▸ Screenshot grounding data
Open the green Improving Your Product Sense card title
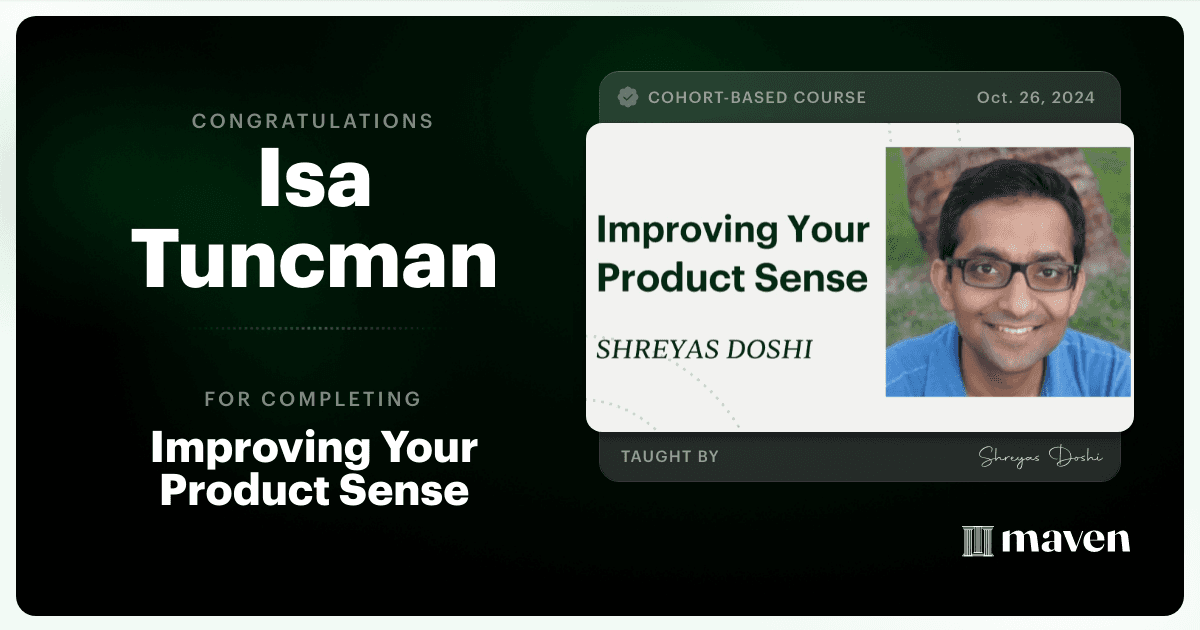Viewport: 1200px width, 630px height. click(x=733, y=253)
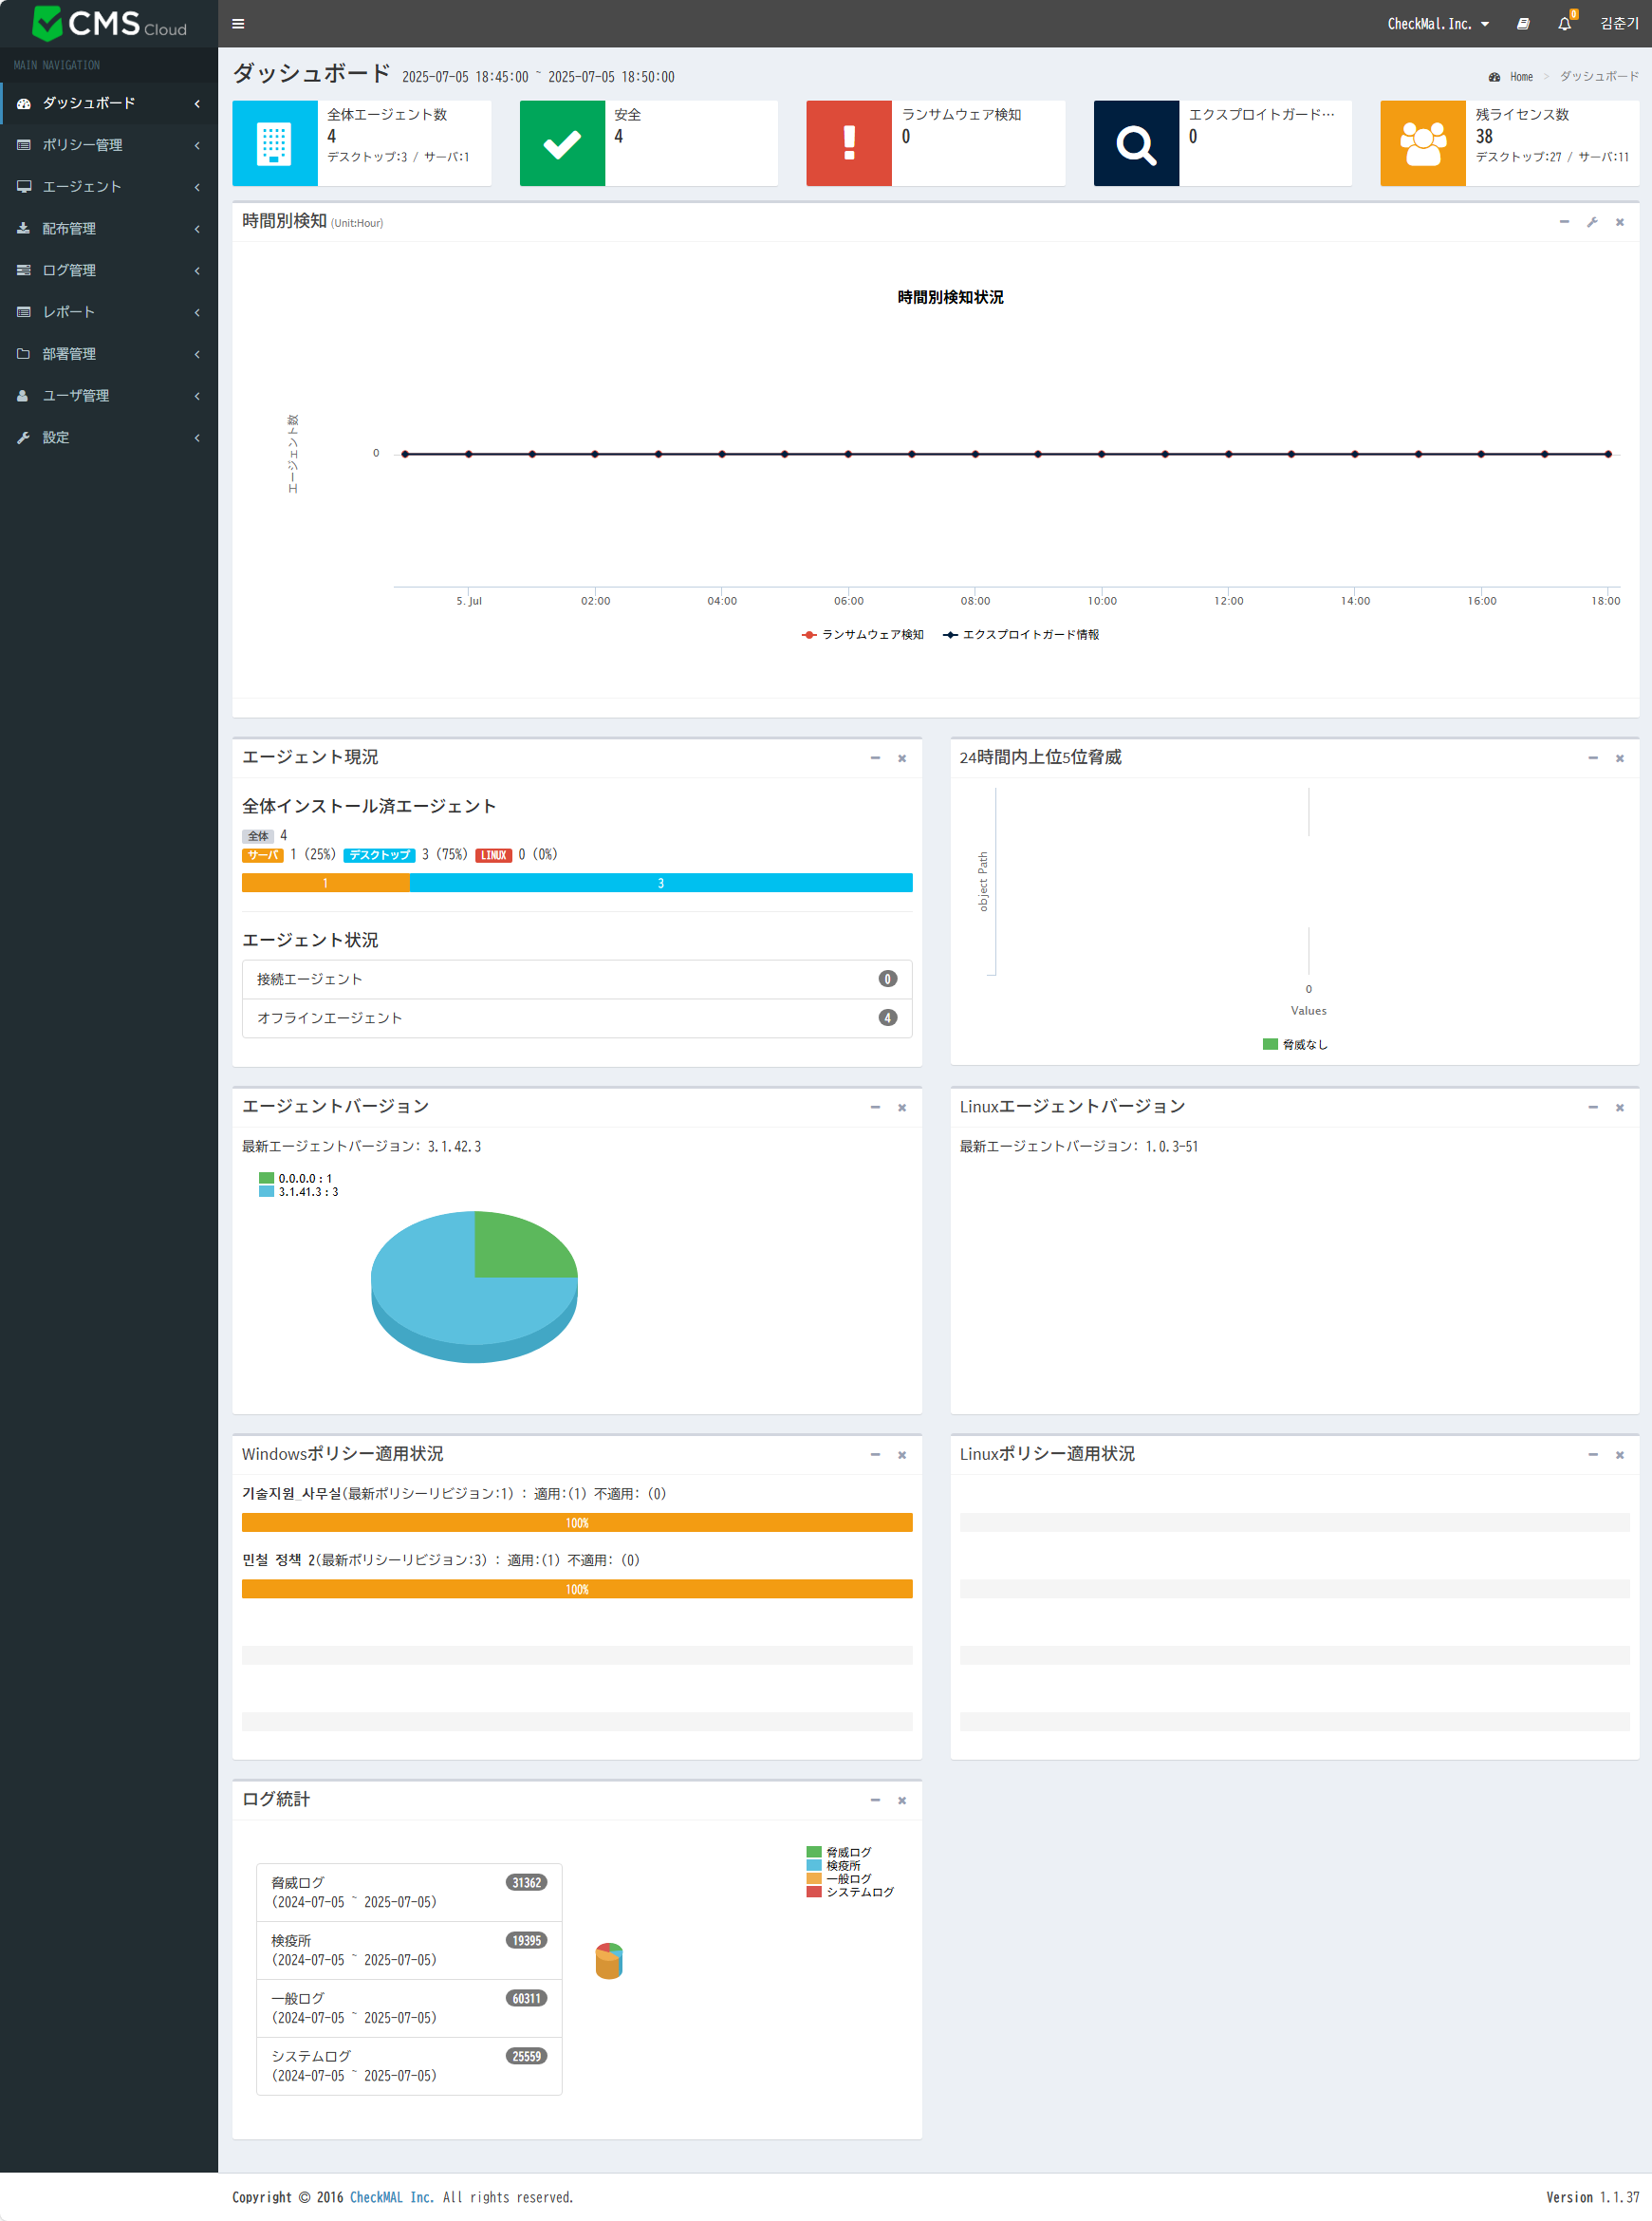Click the CheckMAL Inc. footer link
This screenshot has width=1652, height=2221.
pyautogui.click(x=391, y=2197)
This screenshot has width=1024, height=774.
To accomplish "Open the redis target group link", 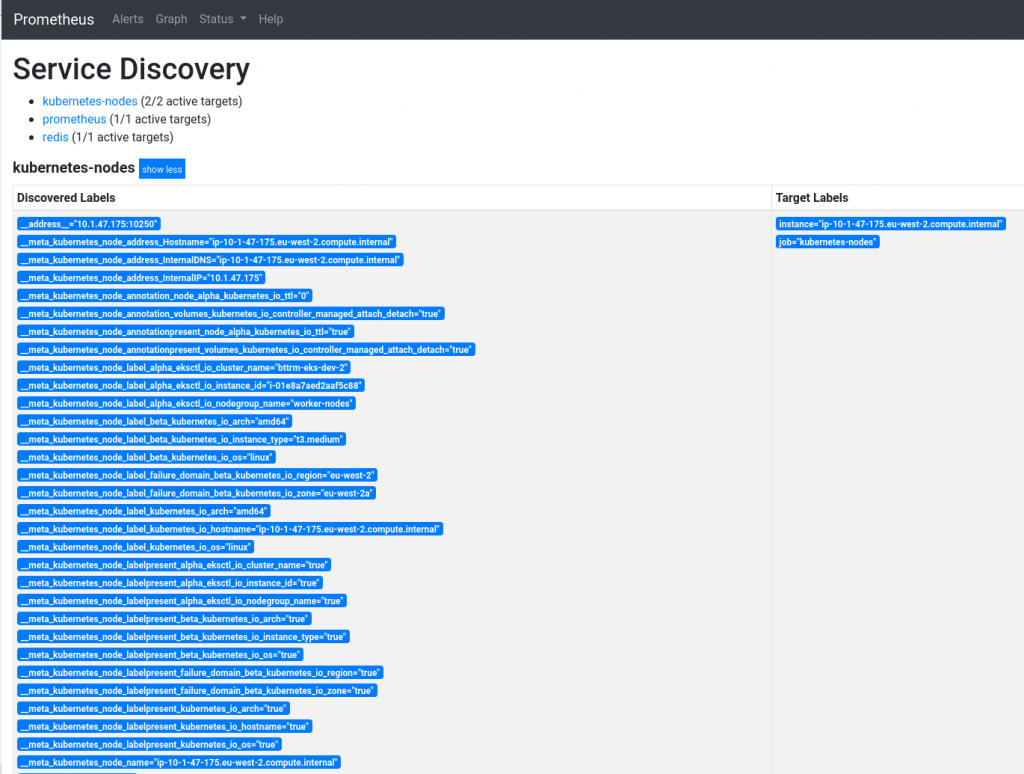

▸ What to do
Extract the text of all the records above verbatim, excluding pictures.

▸ Answer for this exercise
Open the green Improving Your Product Sense card title
Viewport: 1200px width, 630px height. click(x=733, y=253)
Click the CheckMAL Inc. footer link
This screenshot has width=1652, height=2221.
pyautogui.click(x=391, y=2197)
This screenshot has width=1024, height=774.
To accomplish "Open the redis target group link", 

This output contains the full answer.